The conclusions presented herein are based primarily on direct geochemical analyses of the data, using conceptual models of PCB transport and environmental chemistry. The geochemical analyses will be complemented and verified to the extent possible by additional numerical analysis via computer simulation. Results of the numerical simulations will be reported in subsequent reports, primarily the Baseline Modeling Report.

Major Conclusions

The analyses presented in the Data Evaluation and Interpretation Report lead to four major conclusions as follows:

1. The area of the site upstream of the Thompson Island Dam represents the primary source of PCBs to the freshwater Hudson. This includes the GE Hudson Falls and Ft. Edward facilities, the Remnant Deposit area and the sediments of the Thompson Island Pool.

2. The PCB load from the Thompson Island Pool has a readily identifiable homologue pattern which dominates the water column load from the Thompson Island Dam to Kingston during low flow conditions (typically 10 months of the year).

3. The PCB load from the Thompson Island Pool originates from the sediments within the Thompson Island Pool.

4. Sediment inventories will not be naturally "remediated" via dechlorination. The extent of dechlorination is limited, resulting in probably less than a 10 percent mass loss from the original concentrations.

A weight of evidence approach provides the support for these conclusions, with several different lines of investigation typically supporting each conclusion. The subordinate conclusions and findings supporting each of these major findings are discussed below.

1. The area of the site upstream of the Thompson Island Dam represents the primary source of PCBs to the freshwater Hudson. This includes the GE Hudson Falls and Ft. Edward facilities, the Remnant Deposit area and the sediments of the Thompson Island Pool.

:: INFORMATION SHOWN ::
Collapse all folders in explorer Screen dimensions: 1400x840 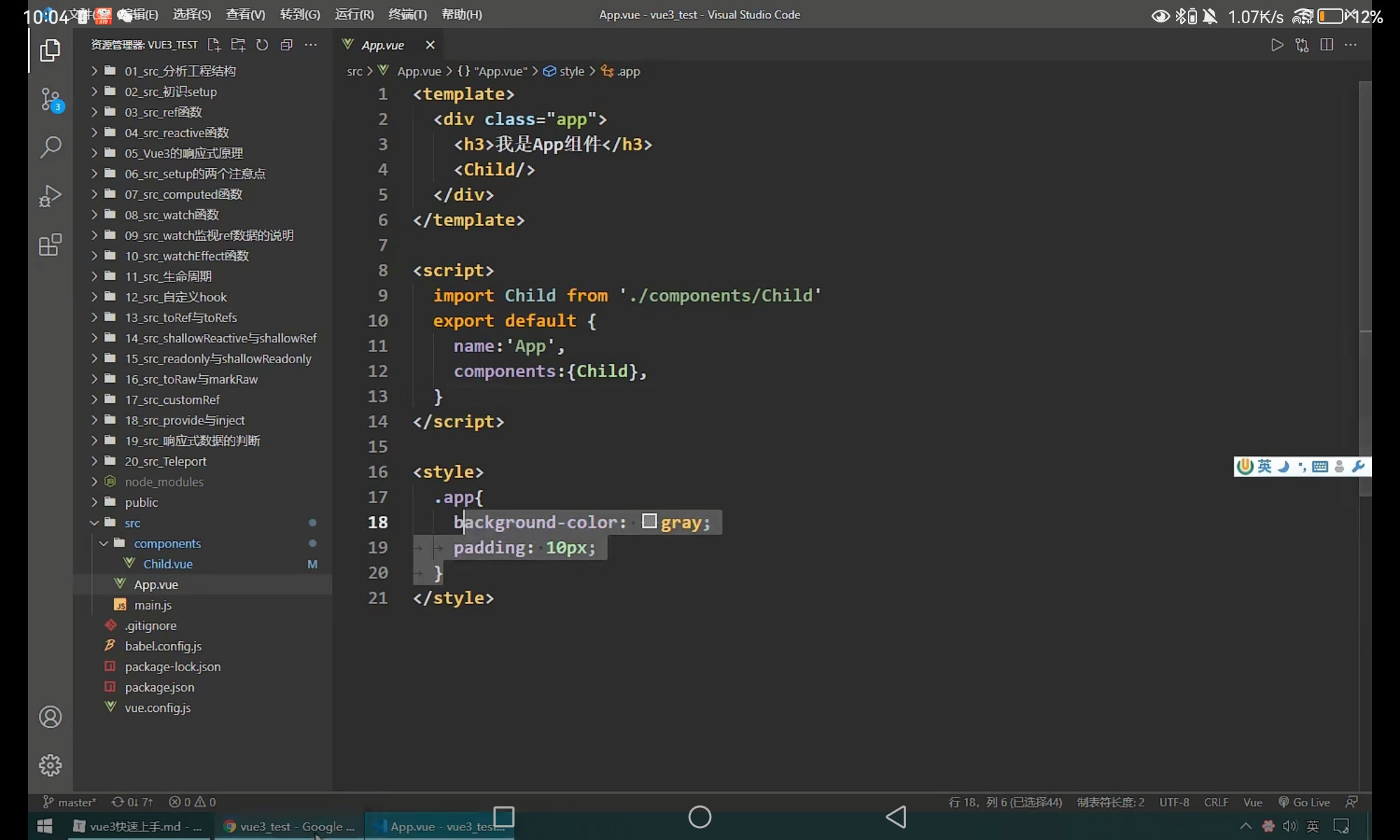coord(286,45)
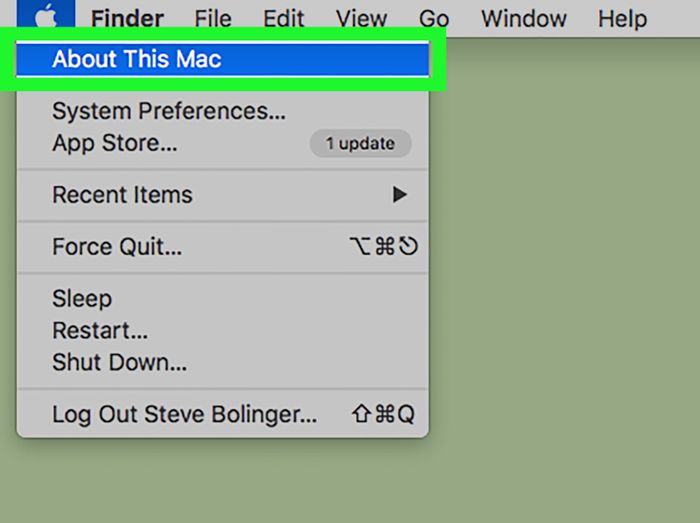
Task: Click the Log Out shortcut symbols
Action: click(383, 414)
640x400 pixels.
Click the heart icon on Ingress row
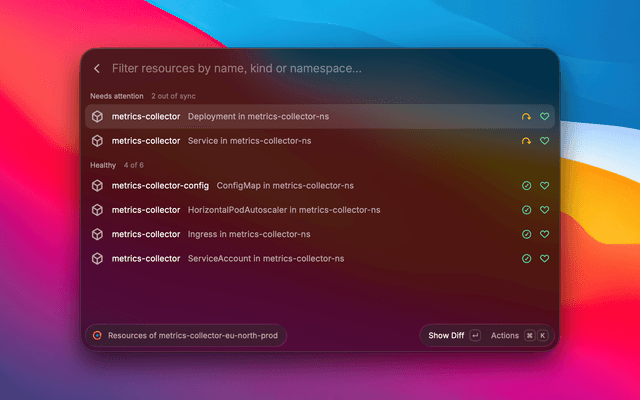[x=544, y=234]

:: DIRECTIONS ::
**A)** Rewrite the paragraph of the PCB report excerpt that begins "The conclusions presented herein" as a short bulleted list, keeping its main facts.
**B)** Proceed with the PCB report excerpt from its final sentence, writing the discussion that follows that restated first conclusion.
The entries are separate material and have nothing to do with the PCB report excerpt.

:: ANSWERS PER TASK ::
**A)**
- The conclusions rest mainly on direct geochemical analyses of the data, using conceptual models of PCB transport and environmental chemistry.
- Numerical analysis by computer simulation will complement and verify these analyses as far as possible.
- Results of the simulations will appear in later reports, chiefly the Baseline Modeling Report.

**B)**
Analysis of the water column data showed no substantive water column load increases (i.e., load changes were less than ten percent) from the Thompson Island Dam to the Federal Dam at Troy during ten out of twelve monitoring events. These results indicate the absence of substantive external (e.g., tributary) loads downstream of the Thompson Island Dam as well as minimal losses from the water column in this portion of the Upper Hudson. These results also indicate that PCB transport can be considered conservative over this area, with the river acting basically as a pipeline (i.e., most of the PCBs generated upstream are delivered to the Lower Hudson). Some PCB load gains were noted during spring runoff and summer conditions, which were readily attributed to Hudson River sediment resuspension or exchange by the nature of their homologue patterns. These load gains were notable in that they represent sedimentderived loads which originate outside the Thompson Island Pool, indicating the presence of substantive sediment inventories outside the Pool. The Mohawk and Hoosic Rivers were each found to contribute to the total PCB load measured at Troy. The loading from each of these rivers during the 1993 Spring runoff event could be calculated to be as high as 20 percent of the total load at Troy. However, these loads represent unusually large sediment transport events by these tributaries since both rivers were near or at 100-year flood conditions.

A second line of support for the above conclusion comes from the congener specific analyses of the water column samples which show conformity among the main stem Hudson samples downstream of the Thompson Island Dam and distinctly different patterns in the water samples from the tributaries. These results indicate that the tributary loads cannot be large relative to the main stem load since no change in congener pattern is found downstream of the tributary confluences.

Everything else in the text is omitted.